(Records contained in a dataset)
---------------
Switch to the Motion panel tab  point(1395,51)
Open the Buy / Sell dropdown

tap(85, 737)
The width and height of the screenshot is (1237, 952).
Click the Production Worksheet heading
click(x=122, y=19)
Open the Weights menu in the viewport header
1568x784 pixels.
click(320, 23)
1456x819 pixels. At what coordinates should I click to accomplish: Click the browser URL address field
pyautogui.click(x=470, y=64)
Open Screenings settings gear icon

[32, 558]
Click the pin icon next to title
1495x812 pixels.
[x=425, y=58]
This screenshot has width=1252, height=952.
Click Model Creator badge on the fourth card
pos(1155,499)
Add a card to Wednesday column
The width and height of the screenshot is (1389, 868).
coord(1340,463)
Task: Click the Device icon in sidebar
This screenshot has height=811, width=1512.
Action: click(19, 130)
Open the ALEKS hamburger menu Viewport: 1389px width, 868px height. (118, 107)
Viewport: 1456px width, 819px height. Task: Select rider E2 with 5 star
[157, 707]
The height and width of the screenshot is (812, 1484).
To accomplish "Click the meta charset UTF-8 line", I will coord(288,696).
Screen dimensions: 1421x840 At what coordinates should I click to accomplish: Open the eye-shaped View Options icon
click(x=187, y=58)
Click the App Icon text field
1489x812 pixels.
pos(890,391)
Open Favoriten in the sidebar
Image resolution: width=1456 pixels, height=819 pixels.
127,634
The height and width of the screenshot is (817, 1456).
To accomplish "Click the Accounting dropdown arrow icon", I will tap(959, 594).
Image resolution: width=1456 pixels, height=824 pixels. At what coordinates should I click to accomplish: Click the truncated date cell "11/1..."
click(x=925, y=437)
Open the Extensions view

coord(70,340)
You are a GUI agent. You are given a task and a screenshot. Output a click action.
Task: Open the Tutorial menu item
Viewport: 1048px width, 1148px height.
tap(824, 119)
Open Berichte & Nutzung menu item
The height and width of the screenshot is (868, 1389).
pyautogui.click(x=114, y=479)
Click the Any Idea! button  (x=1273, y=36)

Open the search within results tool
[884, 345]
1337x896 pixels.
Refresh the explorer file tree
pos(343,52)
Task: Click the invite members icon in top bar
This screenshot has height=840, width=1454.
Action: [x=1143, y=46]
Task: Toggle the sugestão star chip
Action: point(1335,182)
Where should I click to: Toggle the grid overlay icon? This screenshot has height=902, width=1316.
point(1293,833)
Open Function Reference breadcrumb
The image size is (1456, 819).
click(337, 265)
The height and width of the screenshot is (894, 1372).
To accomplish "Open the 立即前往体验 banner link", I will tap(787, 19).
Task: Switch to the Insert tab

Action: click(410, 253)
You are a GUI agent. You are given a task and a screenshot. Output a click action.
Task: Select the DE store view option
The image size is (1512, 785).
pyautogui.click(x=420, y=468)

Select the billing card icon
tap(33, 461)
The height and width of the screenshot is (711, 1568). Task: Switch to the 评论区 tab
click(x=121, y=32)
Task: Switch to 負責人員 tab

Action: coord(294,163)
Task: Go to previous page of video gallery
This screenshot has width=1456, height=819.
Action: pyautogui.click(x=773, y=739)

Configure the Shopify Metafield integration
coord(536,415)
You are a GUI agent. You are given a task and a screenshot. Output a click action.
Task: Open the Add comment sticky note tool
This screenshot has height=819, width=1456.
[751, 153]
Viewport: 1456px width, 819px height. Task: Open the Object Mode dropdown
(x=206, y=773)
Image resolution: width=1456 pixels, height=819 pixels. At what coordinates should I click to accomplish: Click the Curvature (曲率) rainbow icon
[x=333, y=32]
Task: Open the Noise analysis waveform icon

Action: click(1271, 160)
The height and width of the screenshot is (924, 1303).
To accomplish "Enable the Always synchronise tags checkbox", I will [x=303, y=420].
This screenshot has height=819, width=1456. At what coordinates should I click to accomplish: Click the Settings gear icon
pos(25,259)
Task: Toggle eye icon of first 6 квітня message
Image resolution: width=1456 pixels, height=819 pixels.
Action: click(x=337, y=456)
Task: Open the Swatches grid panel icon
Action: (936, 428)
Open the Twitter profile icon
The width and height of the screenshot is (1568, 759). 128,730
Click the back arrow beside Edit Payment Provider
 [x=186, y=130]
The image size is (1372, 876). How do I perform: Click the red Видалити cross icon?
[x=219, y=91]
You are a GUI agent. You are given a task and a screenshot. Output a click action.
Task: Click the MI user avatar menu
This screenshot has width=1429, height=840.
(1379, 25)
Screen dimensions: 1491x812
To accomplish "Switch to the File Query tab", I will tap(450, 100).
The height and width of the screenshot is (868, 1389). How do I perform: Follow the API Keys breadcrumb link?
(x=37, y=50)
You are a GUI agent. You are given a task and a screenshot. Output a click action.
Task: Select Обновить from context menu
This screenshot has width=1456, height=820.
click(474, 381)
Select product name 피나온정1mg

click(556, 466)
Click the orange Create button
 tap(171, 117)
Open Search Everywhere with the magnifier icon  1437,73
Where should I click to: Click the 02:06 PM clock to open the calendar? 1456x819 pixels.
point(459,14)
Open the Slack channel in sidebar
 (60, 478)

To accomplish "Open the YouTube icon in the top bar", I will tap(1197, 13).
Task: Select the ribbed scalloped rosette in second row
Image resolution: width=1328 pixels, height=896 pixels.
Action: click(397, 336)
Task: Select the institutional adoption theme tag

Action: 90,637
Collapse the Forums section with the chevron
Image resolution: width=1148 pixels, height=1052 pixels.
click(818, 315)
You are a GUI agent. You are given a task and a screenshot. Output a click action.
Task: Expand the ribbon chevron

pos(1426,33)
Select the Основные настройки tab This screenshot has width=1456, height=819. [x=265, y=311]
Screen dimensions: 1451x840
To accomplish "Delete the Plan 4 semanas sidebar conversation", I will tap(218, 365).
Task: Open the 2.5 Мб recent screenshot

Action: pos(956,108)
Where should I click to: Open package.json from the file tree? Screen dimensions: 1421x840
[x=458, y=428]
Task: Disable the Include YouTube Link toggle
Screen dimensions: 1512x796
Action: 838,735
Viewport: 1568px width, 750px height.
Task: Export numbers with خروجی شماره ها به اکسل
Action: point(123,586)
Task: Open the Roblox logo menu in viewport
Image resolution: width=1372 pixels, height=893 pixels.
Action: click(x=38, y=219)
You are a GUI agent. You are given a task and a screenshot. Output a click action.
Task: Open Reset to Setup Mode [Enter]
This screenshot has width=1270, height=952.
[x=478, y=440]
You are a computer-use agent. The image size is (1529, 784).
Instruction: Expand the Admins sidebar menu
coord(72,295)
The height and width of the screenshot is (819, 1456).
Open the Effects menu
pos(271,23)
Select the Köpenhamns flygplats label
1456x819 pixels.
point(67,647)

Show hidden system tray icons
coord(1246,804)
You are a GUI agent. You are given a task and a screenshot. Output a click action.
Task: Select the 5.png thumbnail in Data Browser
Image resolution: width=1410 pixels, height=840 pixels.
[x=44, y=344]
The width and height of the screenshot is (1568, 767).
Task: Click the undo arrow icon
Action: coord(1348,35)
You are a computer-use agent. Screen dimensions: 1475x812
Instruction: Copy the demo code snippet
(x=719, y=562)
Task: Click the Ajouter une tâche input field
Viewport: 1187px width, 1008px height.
---------------
_EXERCISE INSTRUCTIONS_
Beginning at the line with "Viewport: 1456px width, 819px height. Task: Select" and ending at the line with "Open Berichte & Nutzung menu item", reproduce each line of the data above exactly, and add no other lines.

_WRITTEN REPLY_
Viewport: 1456px width, 819px height. Task: Select rider E2 with 5 star
[157, 707]
The height and width of the screenshot is (812, 1484).
To accomplish "Click the meta charset UTF-8 line", I will coord(288,696).
Screen dimensions: 1421x840 At what coordinates should I click to accomplish: Open the eye-shaped View Options icon
click(x=187, y=58)
Click the App Icon text field
1489x812 pixels.
pos(890,391)
Open Favoriten in the sidebar
Image resolution: width=1456 pixels, height=819 pixels.
127,634
The height and width of the screenshot is (817, 1456).
To accomplish "Click the Accounting dropdown arrow icon", I will tap(959, 594).
Image resolution: width=1456 pixels, height=824 pixels. At what coordinates should I click to accomplish: Click the truncated date cell "11/1..."
click(x=925, y=437)
Open the Extensions view

coord(70,340)
You are a GUI agent. You are given a task and a screenshot. Output a click action.
Task: Open the Tutorial menu item
Viewport: 1048px width, 1148px height.
tap(824, 119)
Open Berichte & Nutzung menu item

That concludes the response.